Tipp: The Amazing Race

Stefan Raab hat sich aus dem deutschen Fernsehen verabschiedet und mit ihm die letzte große Gameshow. Ja, es gibt noch „Schlag den Star“, aber zum einen wird die Show vom leidlich talentierten Show-Praktikanten moderiert, zum anderen ist sie alles andere als spanned, da dort wie so oft zwei Promis gegeneinander antreten, um den Gewinn an irgendeinen wohltätigen Zweck zu spenden.

Wo sind sie hin, die ganzen Gameshows, die in den 90ern die Fernsehlandschaft bevölkerten und regelmäßig übermotivierte Kandidaten zum Ausrasten brachten? Ganz normalen Leuten dabei zuzusehen, wie sie um einen höheren Geldbetrag, eine Traumreise oder was auch immer spielen hat doch an sich nichts von seinem Reiz verloren.
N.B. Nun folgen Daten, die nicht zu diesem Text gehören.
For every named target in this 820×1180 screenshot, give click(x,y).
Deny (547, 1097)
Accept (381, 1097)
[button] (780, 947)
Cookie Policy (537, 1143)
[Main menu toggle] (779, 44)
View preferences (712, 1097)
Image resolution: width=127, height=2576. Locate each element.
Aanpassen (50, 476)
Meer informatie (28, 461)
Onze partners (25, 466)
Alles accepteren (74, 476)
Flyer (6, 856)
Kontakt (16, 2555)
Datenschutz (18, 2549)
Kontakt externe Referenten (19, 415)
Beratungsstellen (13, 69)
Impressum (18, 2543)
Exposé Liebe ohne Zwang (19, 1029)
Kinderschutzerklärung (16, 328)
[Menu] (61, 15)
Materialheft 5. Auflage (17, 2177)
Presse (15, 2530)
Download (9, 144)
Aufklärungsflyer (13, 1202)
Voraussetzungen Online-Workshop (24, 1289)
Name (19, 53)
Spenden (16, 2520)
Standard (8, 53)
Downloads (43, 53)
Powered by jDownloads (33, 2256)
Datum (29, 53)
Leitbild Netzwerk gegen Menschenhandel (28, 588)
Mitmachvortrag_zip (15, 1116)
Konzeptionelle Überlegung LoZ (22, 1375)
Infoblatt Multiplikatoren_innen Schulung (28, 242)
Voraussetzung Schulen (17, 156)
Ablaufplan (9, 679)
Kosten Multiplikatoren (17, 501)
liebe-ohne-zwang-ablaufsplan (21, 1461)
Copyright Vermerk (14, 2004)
Stattdessen gibt es noch immer Casting-Shows und Kuppelsendungen für Minderbemittelte.

Und Joko und Klaas, so eine Art moderierendes Mini-Jackass-Duo, deren Sendungen irgendwie so wirken, als hätte man einer Truppe 15jähriger die Erlaubnis zum Fernsehenmachen und eine Menge Geld dafür gegeben. Das ist ganz unterhaltsam dann und wann, aber spannend ist das eben nicht.

Dabei gibt es doch wirklich tolle Gameshow-Konzepte, die unsere deutschen Sender nur einkaufen müssten. Und dabei rede ich nicht von Takeshis Castle.

Ich rede von „The Amazing Race“, einer Gameshow aus Amerika, die mittlerweile in die sensationelle 27. Staffel geht. Zurecht. Die Sendung hat zwölf Emmys gewonnen und läuft und läuft und läuft.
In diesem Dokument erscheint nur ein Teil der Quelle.